*** Opening of Available records ***
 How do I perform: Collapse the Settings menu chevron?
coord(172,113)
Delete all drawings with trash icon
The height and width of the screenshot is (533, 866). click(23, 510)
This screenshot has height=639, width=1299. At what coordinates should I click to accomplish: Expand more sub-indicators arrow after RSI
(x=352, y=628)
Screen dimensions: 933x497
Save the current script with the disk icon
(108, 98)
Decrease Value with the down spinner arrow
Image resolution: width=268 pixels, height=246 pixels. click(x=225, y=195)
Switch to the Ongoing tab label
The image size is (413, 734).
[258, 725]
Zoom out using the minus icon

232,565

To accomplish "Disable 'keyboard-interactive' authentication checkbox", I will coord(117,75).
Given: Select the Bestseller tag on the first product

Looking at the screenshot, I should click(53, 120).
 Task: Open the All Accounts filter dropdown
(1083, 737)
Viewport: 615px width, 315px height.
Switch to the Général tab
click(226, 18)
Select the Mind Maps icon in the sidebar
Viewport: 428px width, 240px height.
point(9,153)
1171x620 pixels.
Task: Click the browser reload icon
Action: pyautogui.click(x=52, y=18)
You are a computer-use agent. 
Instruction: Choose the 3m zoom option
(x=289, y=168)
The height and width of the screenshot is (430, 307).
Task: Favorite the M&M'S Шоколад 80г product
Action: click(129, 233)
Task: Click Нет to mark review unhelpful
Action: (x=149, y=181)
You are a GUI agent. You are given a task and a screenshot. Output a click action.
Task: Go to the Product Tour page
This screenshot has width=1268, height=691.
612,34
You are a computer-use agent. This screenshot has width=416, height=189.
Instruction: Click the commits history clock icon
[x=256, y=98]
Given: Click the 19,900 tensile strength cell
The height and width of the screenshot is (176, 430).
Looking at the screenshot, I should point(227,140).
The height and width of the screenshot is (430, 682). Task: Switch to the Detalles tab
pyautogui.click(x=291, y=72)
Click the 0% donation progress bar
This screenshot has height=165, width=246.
*** Close of Available records ***
Each entry above is to be transcribed word for word.

### Your solution:
 How do I perform: Collapse the Settings menu chevron?
coord(172,113)
Delete all drawings with trash icon
The height and width of the screenshot is (533, 866). click(23, 510)
This screenshot has height=639, width=1299. At what coordinates should I click to accomplish: Expand more sub-indicators arrow after RSI
(x=352, y=628)
Screen dimensions: 933x497
Save the current script with the disk icon
(108, 98)
Decrease Value with the down spinner arrow
Image resolution: width=268 pixels, height=246 pixels. click(x=225, y=195)
Switch to the Ongoing tab label
The image size is (413, 734).
[258, 725]
Zoom out using the minus icon

232,565

To accomplish "Disable 'keyboard-interactive' authentication checkbox", I will coord(117,75).
Given: Select the Bestseller tag on the first product

Looking at the screenshot, I should click(53, 120).
 Task: Open the All Accounts filter dropdown
(1083, 737)
Viewport: 615px width, 315px height.
Switch to the Général tab
click(226, 18)
Select the Mind Maps icon in the sidebar
Viewport: 428px width, 240px height.
point(9,153)
1171x620 pixels.
Task: Click the browser reload icon
Action: pyautogui.click(x=52, y=18)
You are a computer-use agent. 
Instruction: Choose the 3m zoom option
(x=289, y=168)
The height and width of the screenshot is (430, 307).
Task: Favorite the M&M'S Шоколад 80г product
Action: click(129, 233)
Task: Click Нет to mark review unhelpful
Action: (x=149, y=181)
You are a GUI agent. You are given a task and a screenshot. Output a click action.
Task: Go to the Product Tour page
This screenshot has width=1268, height=691.
612,34
You are a computer-use agent. This screenshot has width=416, height=189.
Instruction: Click the commits history clock icon
[x=256, y=98]
Given: Click the 19,900 tensile strength cell
The height and width of the screenshot is (176, 430).
Looking at the screenshot, I should point(227,140).
The height and width of the screenshot is (430, 682). Task: Switch to the Detalles tab
pyautogui.click(x=291, y=72)
Click the 0% donation progress bar
This screenshot has height=165, width=246.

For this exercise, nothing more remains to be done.